* [DO THIS]:
Shift the coordinates in the answers by adding 6 to every number, and write out again the stretch from the line containing "Viewport: 791px width, 558px height. Task: Point to the phone" through the end of the material, requests included.

— Begin DATA IN THIS EXERCISE —

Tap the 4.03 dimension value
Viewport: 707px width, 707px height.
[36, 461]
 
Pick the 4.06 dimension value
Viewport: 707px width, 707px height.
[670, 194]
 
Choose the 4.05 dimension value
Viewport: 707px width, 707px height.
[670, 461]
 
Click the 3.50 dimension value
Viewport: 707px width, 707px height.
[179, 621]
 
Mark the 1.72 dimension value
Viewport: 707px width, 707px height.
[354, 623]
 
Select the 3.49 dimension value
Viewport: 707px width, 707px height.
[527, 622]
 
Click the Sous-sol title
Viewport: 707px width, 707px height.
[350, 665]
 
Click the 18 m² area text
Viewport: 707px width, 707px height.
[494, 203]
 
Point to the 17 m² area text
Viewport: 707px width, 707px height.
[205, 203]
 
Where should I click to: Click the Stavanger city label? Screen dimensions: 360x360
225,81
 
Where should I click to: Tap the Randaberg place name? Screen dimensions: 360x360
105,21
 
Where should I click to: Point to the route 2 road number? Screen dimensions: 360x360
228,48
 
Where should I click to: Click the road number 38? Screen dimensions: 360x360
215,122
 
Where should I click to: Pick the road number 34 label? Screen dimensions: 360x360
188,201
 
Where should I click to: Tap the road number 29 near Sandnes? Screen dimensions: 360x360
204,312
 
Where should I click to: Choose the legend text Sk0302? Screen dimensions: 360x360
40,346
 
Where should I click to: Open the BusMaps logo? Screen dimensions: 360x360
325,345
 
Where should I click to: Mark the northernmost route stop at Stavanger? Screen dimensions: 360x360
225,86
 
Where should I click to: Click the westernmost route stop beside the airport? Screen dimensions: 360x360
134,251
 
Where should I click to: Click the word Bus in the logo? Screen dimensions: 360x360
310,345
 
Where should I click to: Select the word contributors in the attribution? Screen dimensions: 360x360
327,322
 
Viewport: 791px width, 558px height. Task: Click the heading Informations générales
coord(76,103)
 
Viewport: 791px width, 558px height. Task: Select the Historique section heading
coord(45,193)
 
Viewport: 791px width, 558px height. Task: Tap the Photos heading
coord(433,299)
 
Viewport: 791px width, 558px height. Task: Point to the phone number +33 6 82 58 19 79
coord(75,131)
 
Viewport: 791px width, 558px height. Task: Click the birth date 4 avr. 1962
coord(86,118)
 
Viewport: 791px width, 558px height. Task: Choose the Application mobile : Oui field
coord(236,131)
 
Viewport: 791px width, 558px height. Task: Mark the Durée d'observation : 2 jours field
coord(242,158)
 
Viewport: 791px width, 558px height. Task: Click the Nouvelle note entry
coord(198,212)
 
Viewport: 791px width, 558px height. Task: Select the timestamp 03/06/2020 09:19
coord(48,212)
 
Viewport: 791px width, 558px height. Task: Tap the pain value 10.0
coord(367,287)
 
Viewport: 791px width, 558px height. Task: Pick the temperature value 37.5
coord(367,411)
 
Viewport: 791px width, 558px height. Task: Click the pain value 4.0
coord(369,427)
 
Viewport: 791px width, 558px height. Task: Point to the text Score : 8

— End DATA IN THIS EXERCISE —

* [FINAL ANSWER]:
Viewport: 791px width, 558px height. Task: Point to the phone number +33 6 82 58 19 79
coord(81,137)
 
Viewport: 791px width, 558px height. Task: Click the birth date 4 avr. 1962
coord(92,124)
 
Viewport: 791px width, 558px height. Task: Choose the Application mobile : Oui field
coord(242,137)
 
Viewport: 791px width, 558px height. Task: Mark the Durée d'observation : 2 jours field
coord(248,164)
 
Viewport: 791px width, 558px height. Task: Click the Nouvelle note entry
coord(204,218)
 
Viewport: 791px width, 558px height. Task: Select the timestamp 03/06/2020 09:19
coord(54,218)
 
Viewport: 791px width, 558px height. Task: Tap the pain value 10.0
coord(373,293)
 
Viewport: 791px width, 558px height. Task: Pick the temperature value 37.5
coord(373,417)
 
Viewport: 791px width, 558px height. Task: Click the pain value 4.0
coord(375,433)
 
Viewport: 791px width, 558px height. Task: Point to the text Score : 8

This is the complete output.